* Your tasks:
(A) Repeat the passage from the text on learning Japanese word for word, starting with "I never learned" and going on through "at my level.".
(B) List every katakana character that the text on learning Japanese says still looks painfully similar to the others.

* Reading text:

┄┄┄┄┄┄┄┄┄┄

But if hand writing flash cards makes you memorize faster, or you personally enjoy it more then go ahead! :smile: nothing wrong with that at all! :tomato:

oh and I always see your avatar and it makes me so happy 'cause that anime feels so underrated sometimes.


I never learned katakana and never bothered to study it because it felt like a pain and I thought I could just live without it…
oh wait, I haven’t fixed this mistake—

I’m a university student that took the JLPT N3 last December (and likely passed), but at my university I’m taking a Japanese Language 101 class where I fail my katakana quizzes because I can’t write them and ソ、ン、シ、ツ still look painfully similar even though I know the difference :blush::sparkles:

Reading out loud is embarrassing because I do okay with kanji and hiragana and suddenly I’m sounding out sounds when I hit a katakana word…

Another mistake was thinking I could read Natsume Soseki’s novels if I just looked up all the kanji rather than shooting for something reasonably at my level.

┄┄┄┄┄┄┄┄┄┄

* Data section:
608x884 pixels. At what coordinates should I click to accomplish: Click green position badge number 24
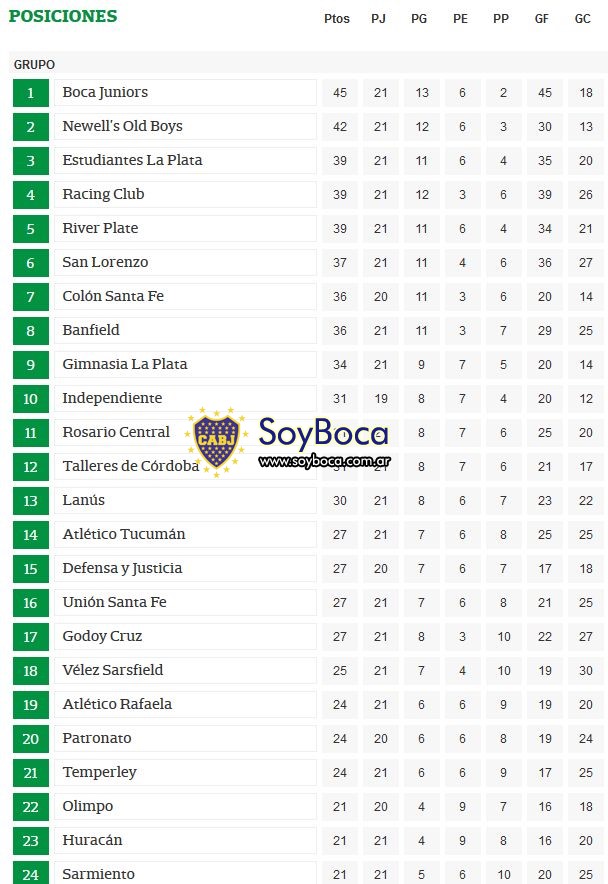point(31,873)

┄┄┄┄┄┄┄┄┄┄

* Answer list:
(A)
I never learned katakana and never bothered to study it because it felt like a pain and I thought I could just live without it…
oh wait, I haven’t fixed this mistake—

I’m a university student that took the JLPT N3 last December (and likely passed), but at my university I’m taking a Japanese Language 101 class where I fail my katakana quizzes because I can’t write them and ソ、ン、シ、ツ still look painfully similar even though I know the difference :blush::sparkles:

Reading out loud is embarrassing because I do okay with kanji and hiragana and suddenly I’m sounding out sounds when I hit a katakana word…

Another mistake was thinking I could read Natsume Soseki’s novels if I just looked up all the kanji rather than shooting for something reasonably at my level.

(B) ソ, ン, シ, ツ